Burn it or use a multiply with a mask? That might then make the shadows too dark (competing with her clothing). Hard to tell if it's worth it.


----------



## smakelijk11 (Nov 21, 2017)

tirediron said:


> Things that strike me:  Background highlights are too hot by at least a full stop, try and keep the figers together; hand positioning is fine (IMO), but keep the fingers together and generally pointed up (as in #1) or down (#2), rather than right at the viewer.  #2 is a bit too much of a 'football shoulders' pose for; 20 degrees to one side or the other would be better.  #3 is very nice; lovely lighting, BUT the background really hurts it (IMO).


Thank you! What is it about number 3 that hurts the background? It's a pretty shallow depth of field? Is it the ugly object in the top?


----------



## tirediron (Nov 21, 2017)

smakelijk11 said:


> What is it about number 3 that hurts the background?


The distinct linear elements "growing" out of her head.


----------



## smakelijk11 (Nov 21, 2017)

Any better?


----------



## jaomul (Nov 22, 2017)

DanOstergren said:


> jaomul said:
> 
> 
> > DanOstergren said:
> ...


Are these your best photos?


----------



## smakelijk11 (Nov 22, 2017)

I wouldn't say so. But they are three of my favourites from the session.


----------



## jaomul (Nov 22, 2017)

smakelijk11 said:


> I wouldn't say so. But they are three of my favourites from the session.

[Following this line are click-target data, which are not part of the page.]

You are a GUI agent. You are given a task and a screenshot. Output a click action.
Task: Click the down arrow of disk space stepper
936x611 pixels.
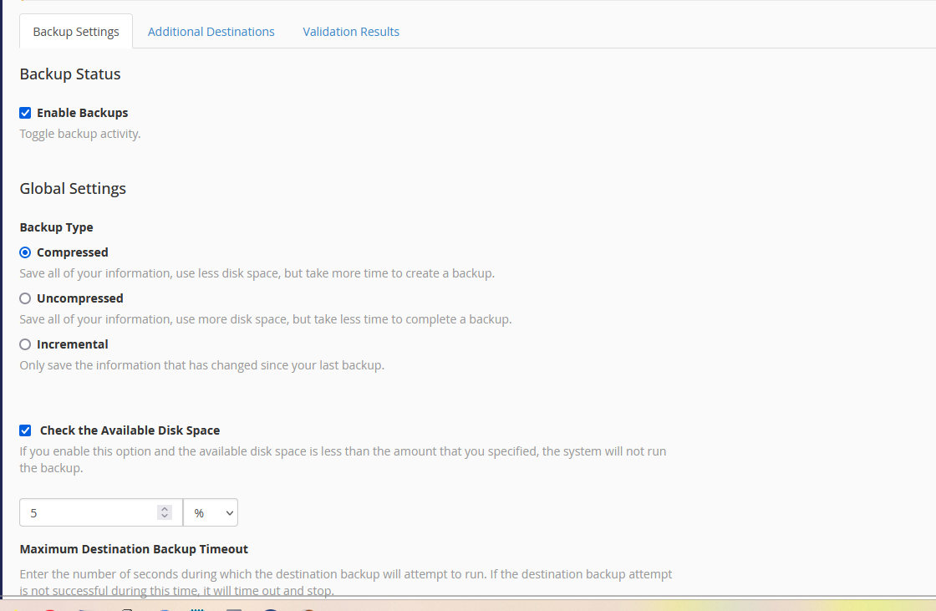tap(165, 517)
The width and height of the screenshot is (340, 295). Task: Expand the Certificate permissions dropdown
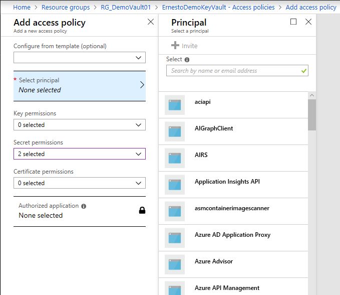[x=80, y=183]
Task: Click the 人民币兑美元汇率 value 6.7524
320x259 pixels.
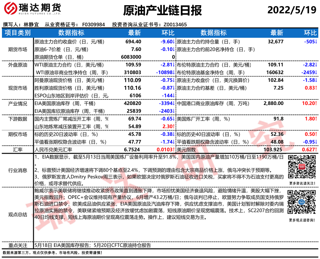Action: (133, 150)
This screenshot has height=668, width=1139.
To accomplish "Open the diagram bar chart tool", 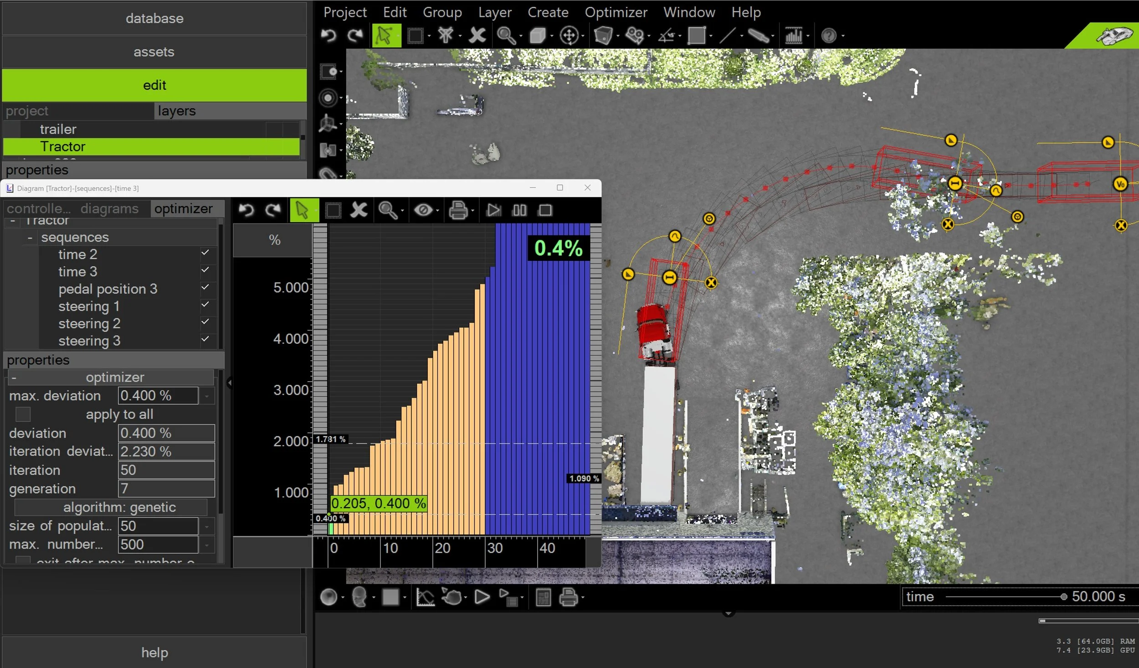I will pyautogui.click(x=793, y=35).
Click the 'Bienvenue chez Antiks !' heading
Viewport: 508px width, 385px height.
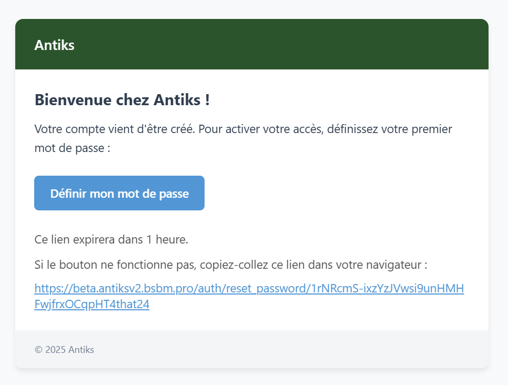click(121, 99)
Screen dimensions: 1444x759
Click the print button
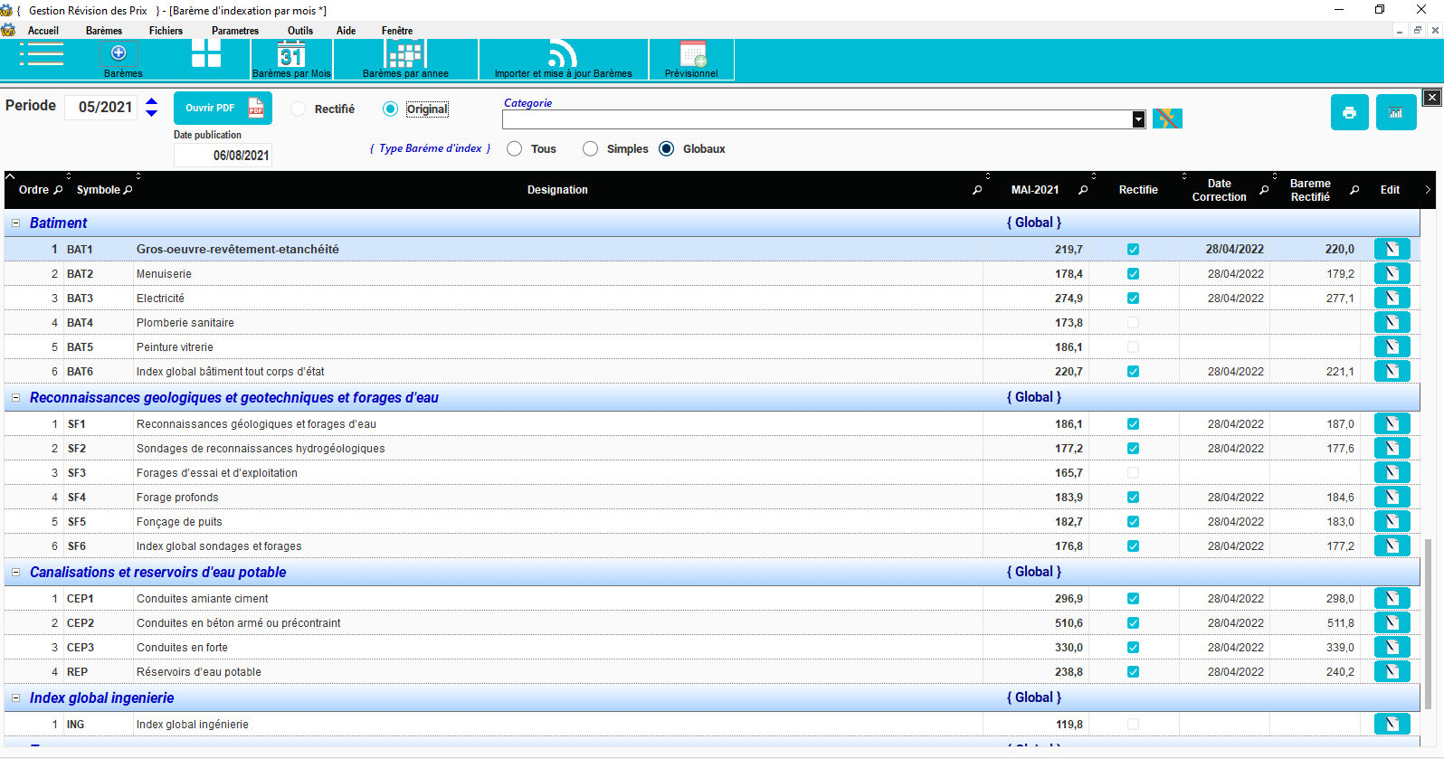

Sorry OP, this question was not directed at you, it was directed at the person I quoted who gave me a he finger with an amusing gif on an earlier link


----------



## DanOstergren (Nov 22, 2017)

jaomul said:


> DanOstergren said:
> 
> 
> > jaomul said:
> ...



Indeed they are. [emoji8]


Sent from my iPhone using ThePhotoForum.com mobile app


----------



## AlanKlein (Nov 23, 2017)

I'm not an expert but will mention a couple of things. First, she's a pretty model, better if she's a friend as well.  The backgrounds are too busy and draw my eye away from the model.  The "Z" and the crooked vertical lines detract in the first shot.  The sweaters in the first two are too busy as well.  They also draw my eye away from the girl's face. The side BW portrait seems to be funny in that her nose runs with her right cheek and makes her face look slightly distorted.   Also, she's looking out of the picture frame.  More space on the left and less on the right would balance it better.  You've made her hair the subject.  Her hair in the back of her head looks unkempt.  It detracts from her prettiness.   The second picture seems too bright burning out her face.  Why do you have her on the left side of the picture?  There's nothing on the right that adds anything.  Hope I helped.


----------